The report, from the association of heart foundations of Europe recommends a Europe-wide ban on TV advertising of unhealthy food to children.
Regulations governing advertising to children differ significant from country to country. States which had banned such advertising were being "undermined" by cable and satellite broadcasts from other countries, it said, and the only solution was a complete prohibition throughout the EU.
"The TV Without Frontiers Directive should be amended to prohibit TV advertising of 'unhealthy' food to children, thereby protecting the existing legislation in Norway and Sweden and extending this protection to the rest of Europe's children."
European treaties already had provision for the inclusion of health protection, the report states, so there should in theory be "no difficulty" in instituting the ban.

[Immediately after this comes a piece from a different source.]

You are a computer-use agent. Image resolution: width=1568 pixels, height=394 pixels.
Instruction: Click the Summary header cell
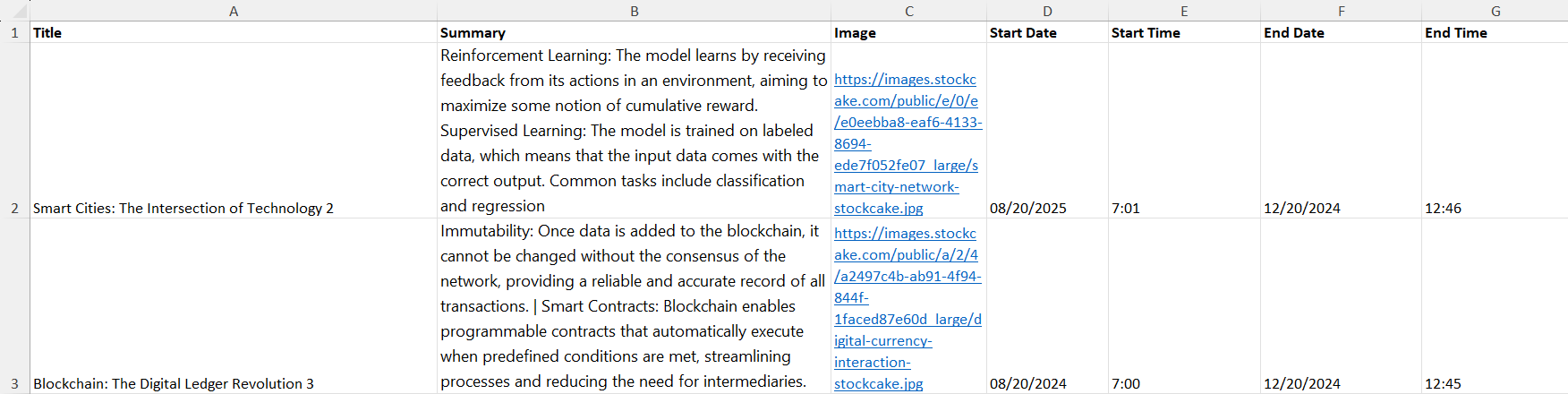click(634, 32)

Children reportedly have become "market makers" for global companies, because of their influence over their parents' buying decisions. The report concludes that all countries use a variety of "creative" marketing strategies to promote food to children.
"These include linking food products with children's heroes and cartoons, play, fun, action-adventure, humor, magic and fantasy."
The percentage of TV advertising for unhealthy food aimed at children ranged from 49% in Italy to nearly 100% in Denmark and the United Kingdom. In Ireland, 54% of all TV advertisements promote unhealthy food to children.
Children were also exposed to unhealthy food marketing in schools and online, it said.
The findings of the report were particularly worrying at a time when obesity was on the rise, IHF chief executive Michael O'Shea said. "There is a growing and worrying trend toward obesity in Ireland and elsewhere. It is widely acknowledged that this is a societal problem, where many players have a role."
The report indicated it was necessary for the government to take steps to deal with the marketing of unhealthy food, he said.
"This report . . . highlights our concerns about the lack of regulation of marketing directed at children in Ireland. The Irish Heart Foundation will shortly be making strong recommendations on the issue to government."